Carsughi estava hospitalizado havia 27 dias em razão de uma infecção respiratória. Ao comunicar a morte do pai pelas redes sociais, Claudia contou que ele enfrentou o período de internação com muita resistência e morreu em paz. Ela também pediu orações e força para a família neste momento de despedida.
A morte encerra uma trajetória profissional iniciada ainda na juventude e que acompanhou algumas das principais transformações do esporte e da própria imprensa brasileira ao longo do século XX e início do século XXI.
Claudio Carsughi começou no jornalismo ainda adolescente
Nascido em Arezzo, na Itália, em 1932, Claudio Carsughi chegou ao Brasil em 1946. Pouco tempo depois já começaria a construir uma relação com o jornalismo que duraria praticamente toda a vida.
Aos 16 anos, passou a atuar como correspondente do jornal italiano Corriere dello Sport. Ainda muito jovem, participou da cobertura da Copa do Mundo de 1950, realizada no Brasil.
Carsughi também seguiu uma formação distante das redações: graduou-se em engenharia pela Escola Politécnica da Universidade de São Paulo (USP). Foi, entretanto, na comunicação esportiva que seu nome se tornaria conhecido por diferentes gerações.
Uma vida dedicada ao rádio e ao esporte
Uma das passagens mais marcantes da carreira aconteceu na Jovem Pan. Carsughi integrou a equipe esportiva da emissora entre 1957 e 2015, período que corresponde a quase seis décadas de atuação.

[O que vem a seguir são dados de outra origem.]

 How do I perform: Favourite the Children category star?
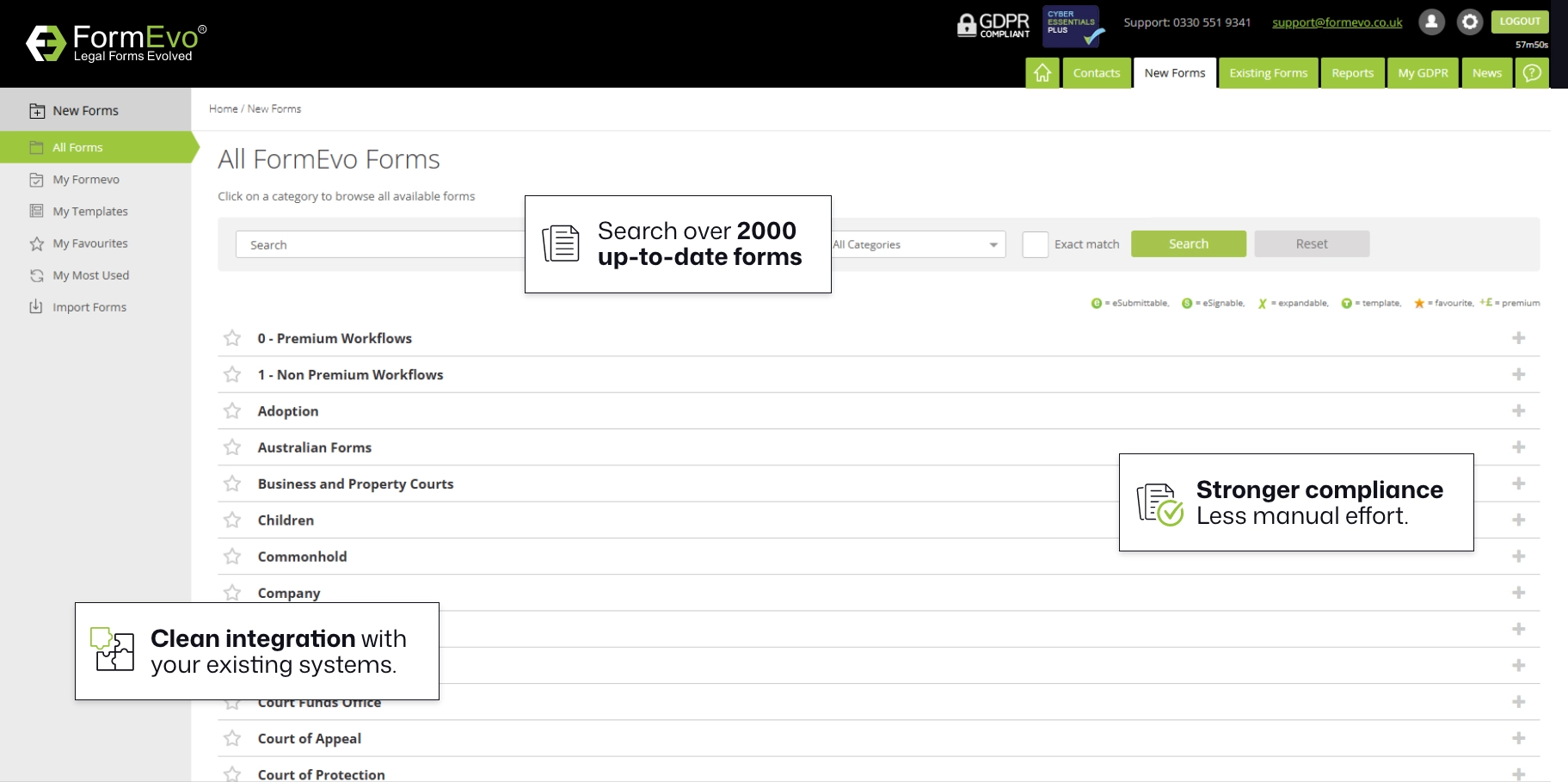231,520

Como comentarista, participou da cobertura de cinco Copas do Mundo consecutivas, de 1970 a 1986, acompanhando uma época histórica do futebol brasileiro, que incluiu o tricampeonato mundial de 1970.
Também trabalhou na Rádio Bandeirantes e levou sua experiência para diferentes plataformas conforme o jornalismo esportivo avançava do impresso e do rádio para a televisão.
Automobilismo marcou a carreira de Claudio Carsughi
Embora tenha acompanhado extensamente o futebol, Carsughi tornou-se particularmente identificado com o automobilismo.
Seu conhecimento técnico, aliado à formação em engenharia e à experiência jornalística, ajudou a estabelecer um estilo de comentário que lhe rendeu reconhecimento entre profissionais da imprensa, pilotos e apaixonados por automobilismo.
Ao longo da carreira, foi editor das revistas Quatro Rodas e Oficina Mecânica e diretor da Auto&Técnica.
Seu currículo também reuniu trabalhos na Gazeta Esportiva, Jornal da Tarde, ESPN Brasil e SporTV.
Em 2015, Carsughi passou a integrar a equipe esportiva da Rádio Nacional e também participou da programação esportiva da TV Brasil, permanecendo até 2017.
O “Mestre Carsughi”
O respeito conquistado durante tantas décadas acabou resumido em um apelido.
No ambiente esportivo, Claudio Carsughi passou a ser chamado de “Mestre Carsughi”. A forma de tratamento era utilizada tanto por colegas jornalistas quanto por nomes importantes do automobilismo, incluindo os pilotos brasileiros Rubens Barrichello e Felipe Massa.
Não era apenas uma referência ao tempo de carreira. Carsughi tornou-se uma memória viva de diferentes épocas do esporte, tendo acompanhado acontecimentos que, posteriormente, entrariam para a história.
Começou quando o rádio ainda ocupava posição central na comunicação brasileira, trabalhou durante a expansão da televisão e continuou atuando quando o jornalismo já estava definitivamente inserido no ambiente digital.
Ao longo desse percurso, viu gerações de atletas surgirem e encerrarem suas carreiras. Também viu o automobilismo brasileiro viver diferentes fases e acompanhou algumas das mais importantes Copas do Mundo do futebol.
Nesta quinta-feira, aos 93 anos, encerrou-se a trajetória de quem passou mais de sete décadas contando histórias do esporte.